Opinión

De Gades a Marco Flores, 20 años

 MIENTRAS esperaba la subida del telón de la vigésima edición del Festival de Jerez, unas jóvenes australianas, que ocupaban los dos asientos delanteros a mi butaca, me pidieron, en un español aflamencado, si podía fotografiarlas, a lo que accedí encantado, por supuesto. No habían pasado siquiera cinco segundos, cuando las imágenes sonrientes de las dos aficionadas al flamenco pudieron verse en el lado opuesto del planeta. ¡Qué cosa!-pensé- ¡Cómo ha cambiado esto en veinte años!

Cuando al fin se levantó el telón, aparecieron, sobre un fondo completamente negro, unos haces de luces, preciosos desde luego, que iluminaban cenitalmente, la imagen de un bailaor, calvo, con torno desnudo y falda flamenca, mientras que en un lateral se podía apreciar el dibujo de un esqueleto y figuras con diversas caretas, que movían sus brazos como boxeadores en un ring.

“Si que ha cambiado esto, la verdad”-volví a pensar- y mientras las caretas iban y venían de un lado al otro del escenario, entonces, me vino a la memoria la luz clara, la luz del amanecer en el campo andaluz de una mañana de verano, la iluminación limpia y portentosa que acompañaba a aquella alboreá y aquella trilla con las que el gran coreógrafo Antonio Gades abría la escena en su prodigioso “Fuenteovejuna” de los comienzos del Festival.
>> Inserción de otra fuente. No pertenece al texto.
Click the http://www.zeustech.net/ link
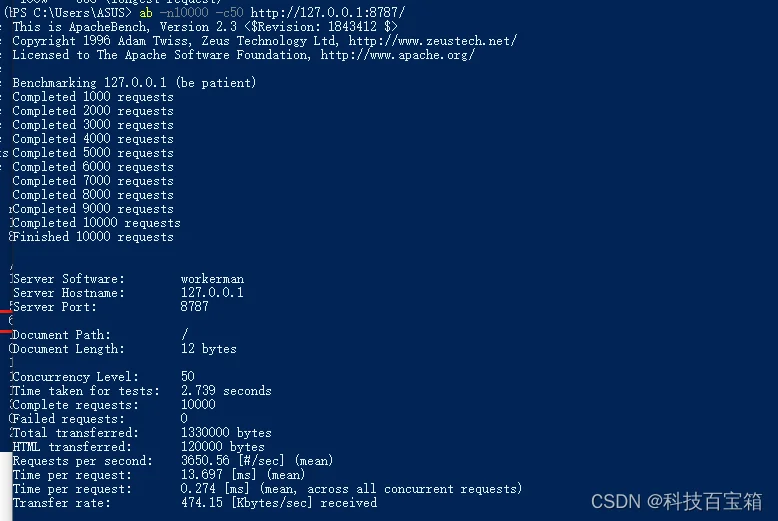 pyautogui.click(x=433, y=41)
Veía aquella sábana blanca que volaba, hinchada por esa luz, sobre la cabeza  de una novia gitana y que a mi me pareció, en esos años, algo verdaderamente insuperable. 
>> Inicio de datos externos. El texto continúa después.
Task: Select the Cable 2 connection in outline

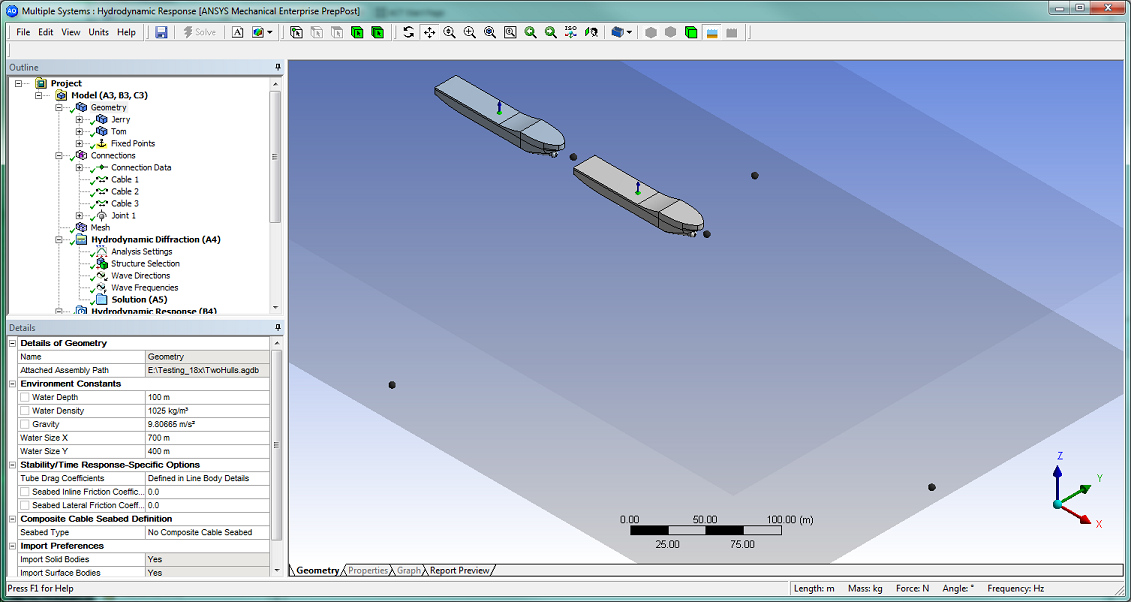Action: point(124,192)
Mientras la Yerbabuena hacía filigranas con la soleá para salvarnos del susto de las calaveras y la voz tremenda de José Valencia rebotaba en las paredes anaranjadas de nuestro teatro, casi soñaba, emocionado, con todo lo que había tenido la suerte de contemplar en estos veinte años, que a mí se me había pasado tan deprisa; con los fabulosos cantaores que habían conseguido ponerme la piel de gallina, con sus gargantas mágicas; en los bailaores clásicos que vi, con sus cinturas de mimbre, sus piernas varoniles y sus pies llenos de alas, como las del mismísimo Mercurio; refresqué mi memoria casi oyendo el sonido quejumbroso y dolorido de las cantaoras más portentosas por soleá o seguiriyas y las melodías sensuales que salían de sus labios cuando entonaban por tientos-tangos o por esas guajiras dulzonas y con sabor a canela, pero en rama y que escuché tantas noches; resonaban en mis oídos los sones gitanos, la sinfonía y el compás de los tocaores más célebres, genios dotados de una técnica primorosa y fantaseaba acordándome de las más bellas bailaoras que pisaron esas tablas sagradas del Villamarta, con los movimientos barrocos y seductores de sus brazos y caderas, con sus faldas llenas de  lunares blancos que parecían, cuando bailaban por alegrías, salpicones de la mar chocando contra las rocas de La Caleta.

Salí algo defraudado la noche del estreno, creí, que como mi teatro, el flamenco estaba casi perdido, pero a los dos días, apareció una nueva estrella que iluminó entero el escenario de nuestro coliseo, Ana Morales, una musa, una chica joven y deliciosa que emanaba casi la misma luz radiante de aquel “Fuenteovejuna”. Llenó de emoción y en un suspiro, a todo el aforo repleto de visitantes y locales, con una escenografía sencilla, pero llena de de detalles de arte, con un baile auténtico y unos músicos de primera. Un nuevo flamenco de verdad. Pero al día siguiente, otro joven, Marco Flores, llegó con un verdadero espectáculo, lleno de ingenio, salero y modernidad. Vestido de “tweed” escocés en rojo, como toda la compañía, parecía que los bailaores eran modelos y figurines salidos de la mejores tiendas de moda de la Rue Saint- Honoré de París o de los escaparates de Armani o Versace de las galerías Victor Manuel, de Milan. !Qué arte y qué lujo! y ¡cómo bailaron de bien Carmela Greco y Marco, por guajiras, por Dios!. Ahora pensé -El flamenco sigue vivo y un 10 para el Festival-. Nuestro mundo flamenco seguirá brillando en el firmamento del arte gracias a estos nuevos jóvenes artistas tan llenos de vida, de ilusiones y de verdadero arte. ¡Cómo ha cambiado esto, sí señor!, pero para bien y para todos los que amamos este secular modo de expresar nuestro sentimiento, con sus penas y sus alegrías, pero sacándolo de lo más profundo, poniendo el alma. 

Y en buena medida gracias a nuestro Teatro y a su Festival. ¡Qué veinte años más bien cumplidos, Villamarta!  ¡Enhorabuena!.